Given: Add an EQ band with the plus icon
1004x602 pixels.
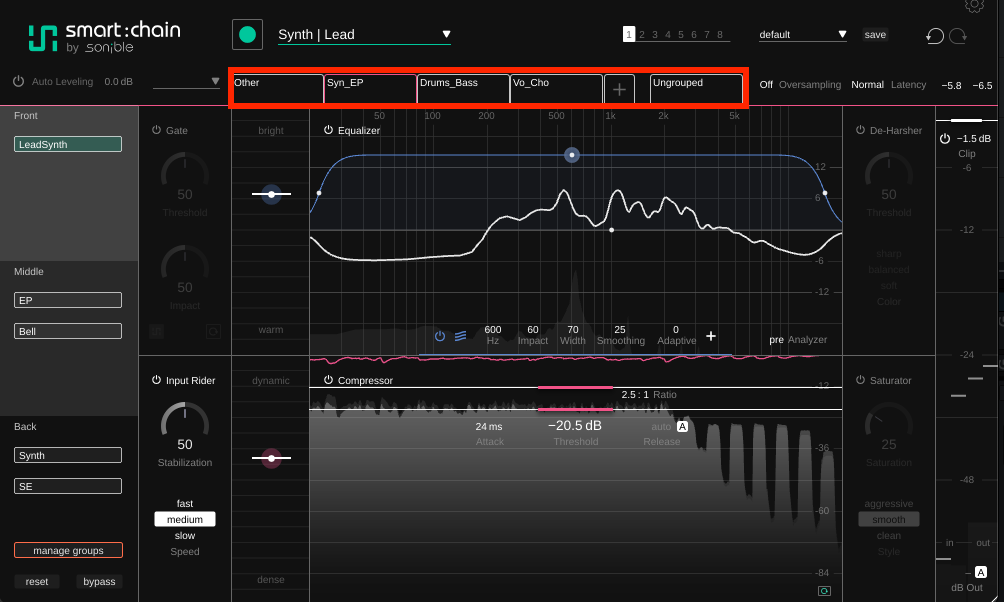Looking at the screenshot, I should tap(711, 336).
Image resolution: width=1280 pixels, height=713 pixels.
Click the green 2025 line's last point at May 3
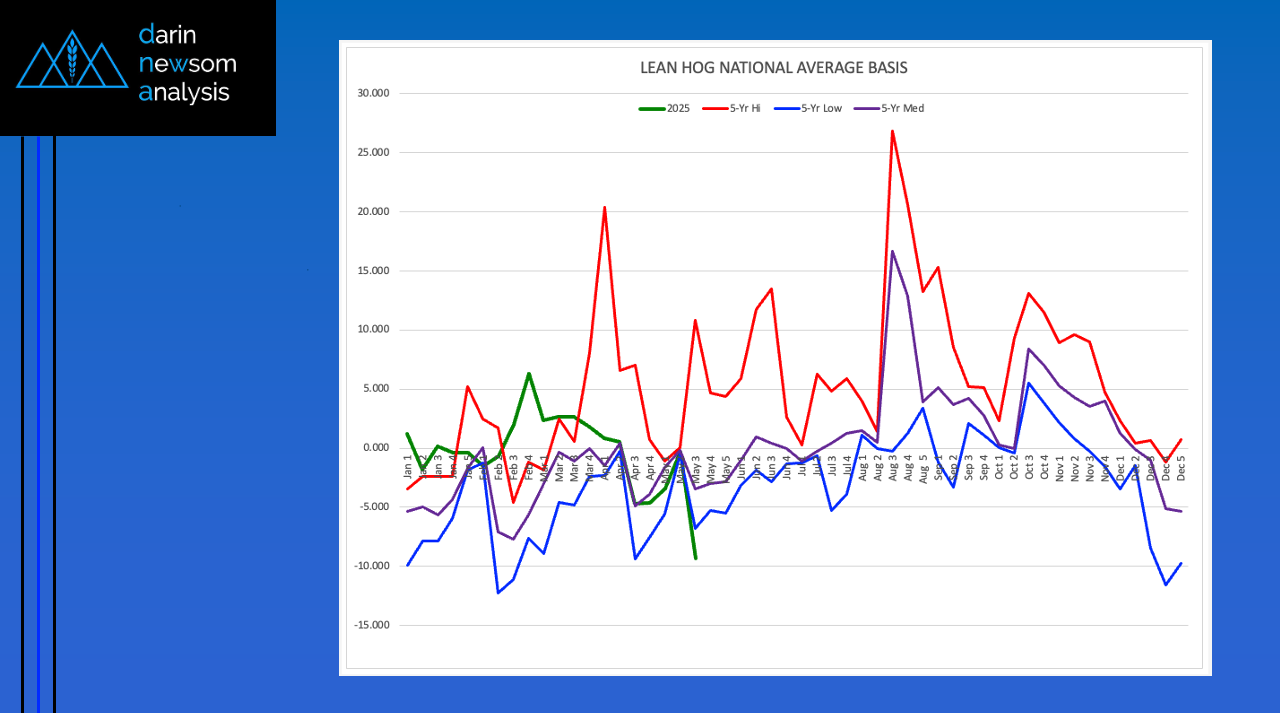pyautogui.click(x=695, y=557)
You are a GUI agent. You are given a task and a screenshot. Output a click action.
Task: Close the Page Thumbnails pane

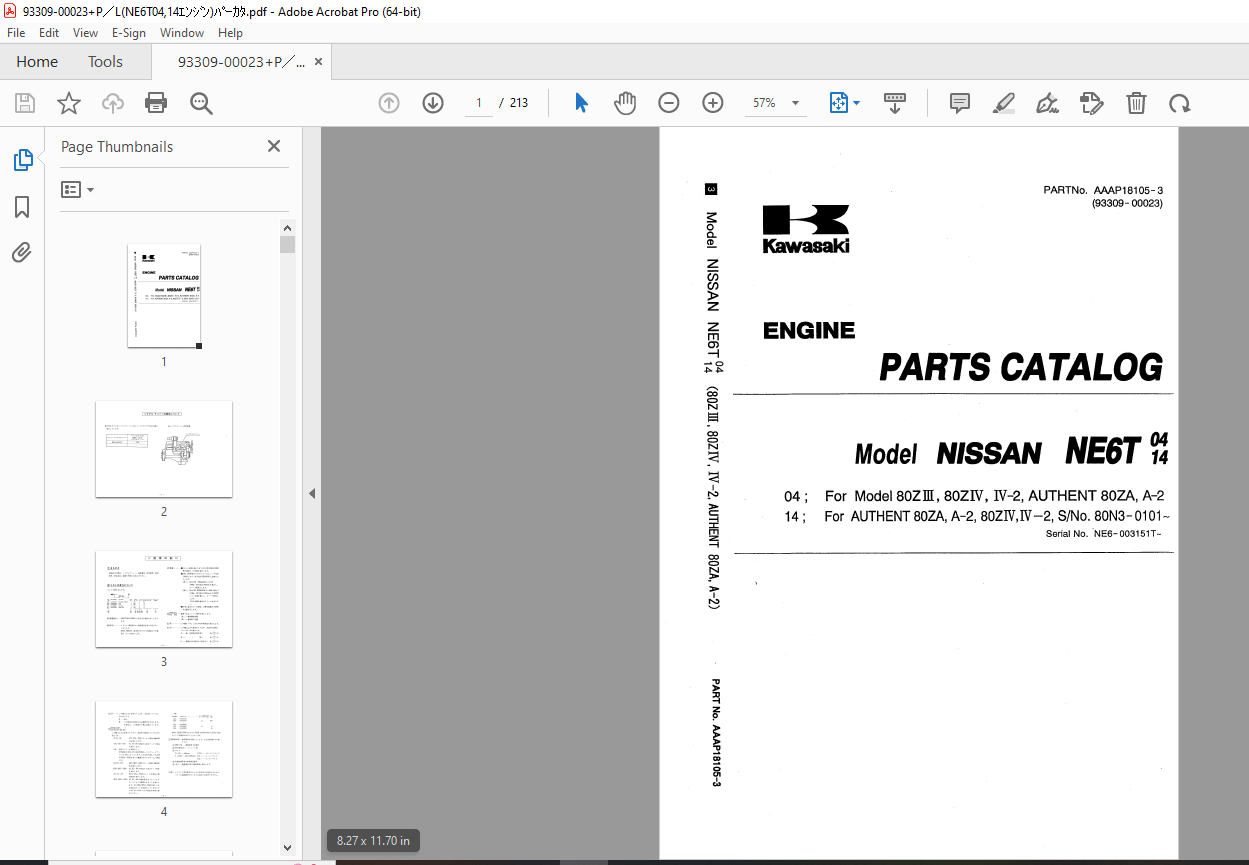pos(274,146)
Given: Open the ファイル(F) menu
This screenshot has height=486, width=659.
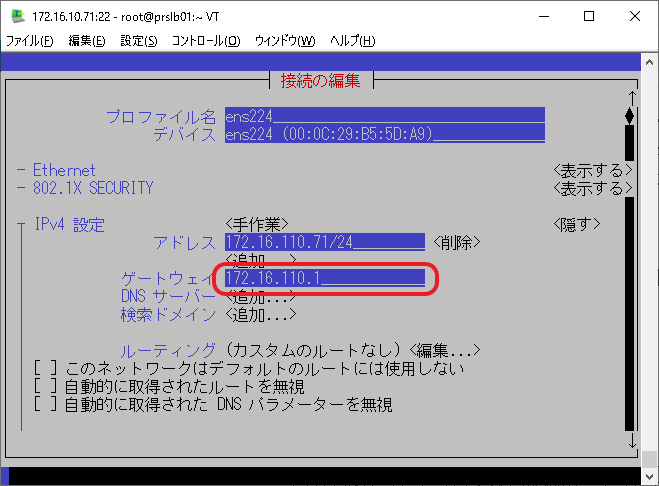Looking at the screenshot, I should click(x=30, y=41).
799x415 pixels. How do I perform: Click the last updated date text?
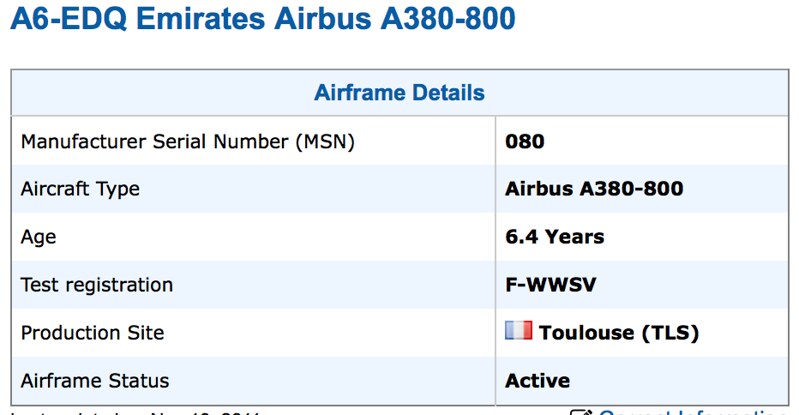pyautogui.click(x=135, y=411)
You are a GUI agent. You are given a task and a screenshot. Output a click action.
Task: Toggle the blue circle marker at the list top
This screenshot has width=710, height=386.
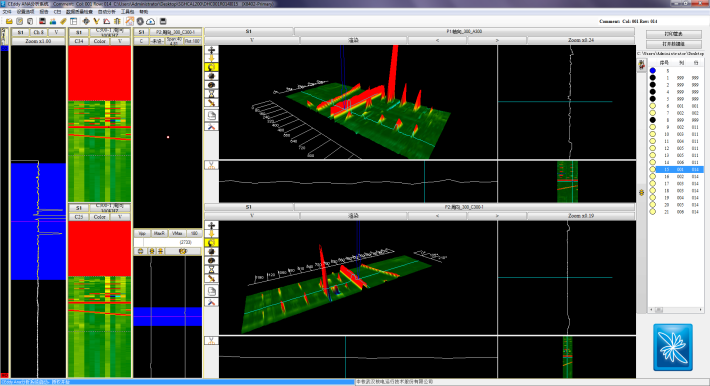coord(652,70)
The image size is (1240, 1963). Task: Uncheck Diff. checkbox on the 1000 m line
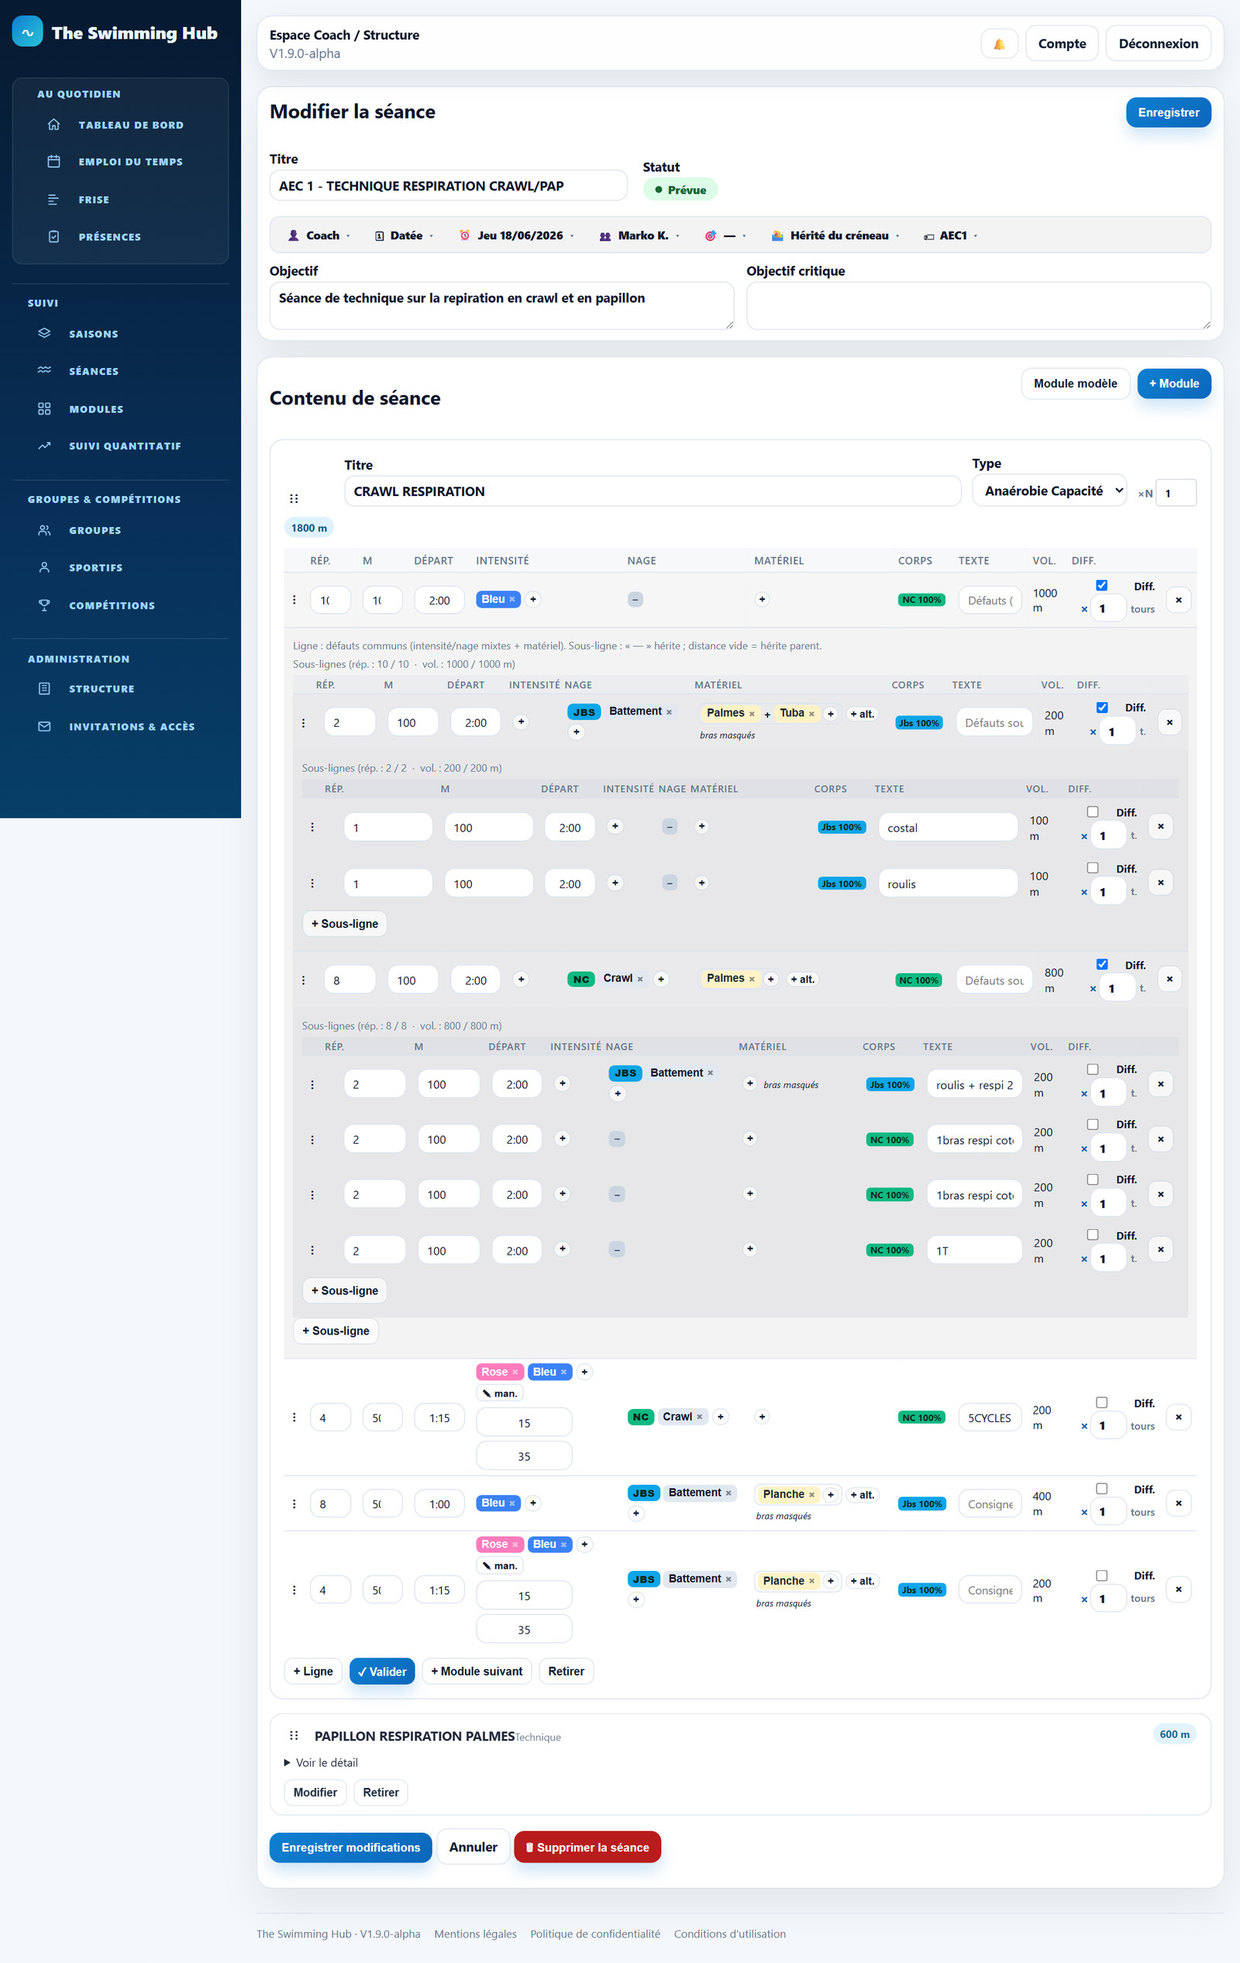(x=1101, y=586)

================================

**Requirement:** No pictures belong in the output. Restate word for word only the lines from the one containing "Task: Toggle the" to the end of the entries above.

**Solution below:**
Task: Toggle the blue circle marker at the list top
This screenshot has width=710, height=386.
coord(652,70)
The image size is (1240, 1963). Task: Uncheck Diff. checkbox on the 1000 m line
(x=1101, y=586)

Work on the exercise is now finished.